アンフィニッシュト・ブルー(旧題 後宮)
「虎徹、誰か連れてきたの」
店の中で雪で濡れた前足を舐めている虎徹にそう尋ねたけれど、もちろん答えはない。
人間から見ればそれほどいい男とも思えない虎徹だけれど、猫の世界ではそうでもないようで、彼はたびたび彼女なのか妻なのかはっきりしない雌猫を連れ歩いている姿を目撃されていた。
もちろんその彼女だか妻だかわからない猫を接待するのはいつも人間、特に商店街で働く人々の役目だ。
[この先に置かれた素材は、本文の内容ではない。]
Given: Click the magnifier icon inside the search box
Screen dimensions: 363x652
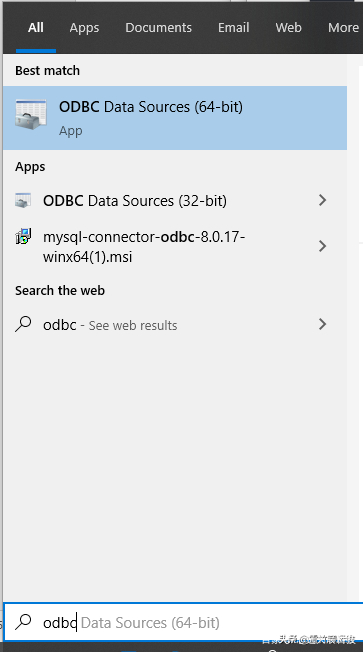Looking at the screenshot, I should coord(23,622).
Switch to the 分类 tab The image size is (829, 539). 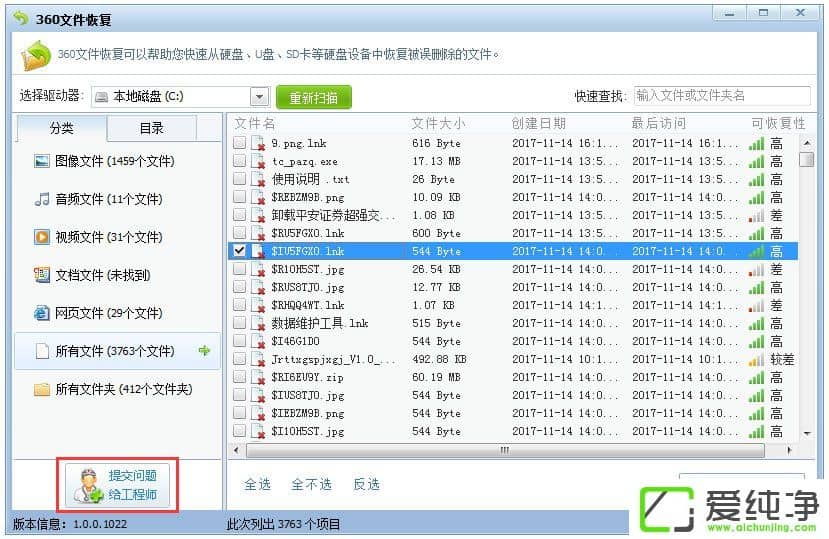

虎徹は当然のような顔をしてすでにくつろいでいる。自分で彼女を連れてきたくせに、接待までする気はないらしい。
やれやれ。
「おいで、猫ちゃん……」
チチチ、と舌を鳴らしながらポリバケツのほうに踏み出した。
「猫ちゃん、寒いから早く出ておいで。もう閉めるよ」
寒さに身震いしながらポリバケツの陰を覗きこんだとき、私ははっと息を詰めた。
猫じゃない。
足だ。
人間の、足が見えた。
ポリバケツに身を隠すようにしてうずくまっていたのは人間、それもおそらくは男。
この寒いのに、男はコートを着ておらず、パーカーのフードをかぶって顔を隠している。
男は静かに顔を上げた。
彼の瞳が暗闇の中できらりと光ったような気がした。